Tal vez la lucha de clases no es la contradicción fundamental de la sociedad capitalista, no lo sé de cierto. Entiendo que las contradicciones de género y etnia, así como de la mal llamada “raza”, son fundamentales, pero las mujeres, las minorías sexuales y las razas discriminadas también pertenecen a ciertas clases sociales, mayoritariamente a las de abajo.  No sé si  la clase trabajadora no está destinada a sepultar al capitalismo, pero en el mundo del neoliberalismo global sólo hay dos tipos de oprimidos: los asalariados (bajo una amplia gama de ingresos) y los excluidos, llamados eufemísticamente “supernumerarios”, como si ellos y no la rapacidad económica fueran lo que está de sobra. Tal vez la contradicción más importante sea entre la especie humana y la naturaleza, pero para revertir el curso de la devastación de los recursos naturales, es necesario un mundo sin capitalismo.  Quienes vagan en el reino de las incertidumbres y el sinsentido, olvidan estas nociones del sentido común. La lucha contra el capitalismo sigue siendo necesaria y quizá hoy más que nunca.

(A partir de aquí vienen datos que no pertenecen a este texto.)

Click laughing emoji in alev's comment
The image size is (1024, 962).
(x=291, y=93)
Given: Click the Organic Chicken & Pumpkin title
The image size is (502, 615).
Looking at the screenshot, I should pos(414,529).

La humanidad probablemente merece desaparecer del universo lo más pronto posible, pero quizá también merece una oportunidad. Es de una soberbia inaudita pensar que a nosotros y no a la evolución natural le corresponde tomar esa decisión. Preferir que un puñado de individuos voraces y sin escrúpulos, dueños de las corporaciones mundiales conduzcan a la humanidad al precipicio antes que hacer algo por frenar ese curso de muerte y destrucción, es una actitud derrotista, criminal y perversa, que sólo pueden enarbolar quienes representan lo peor de la especie humana, secundados por un ejército de alienados.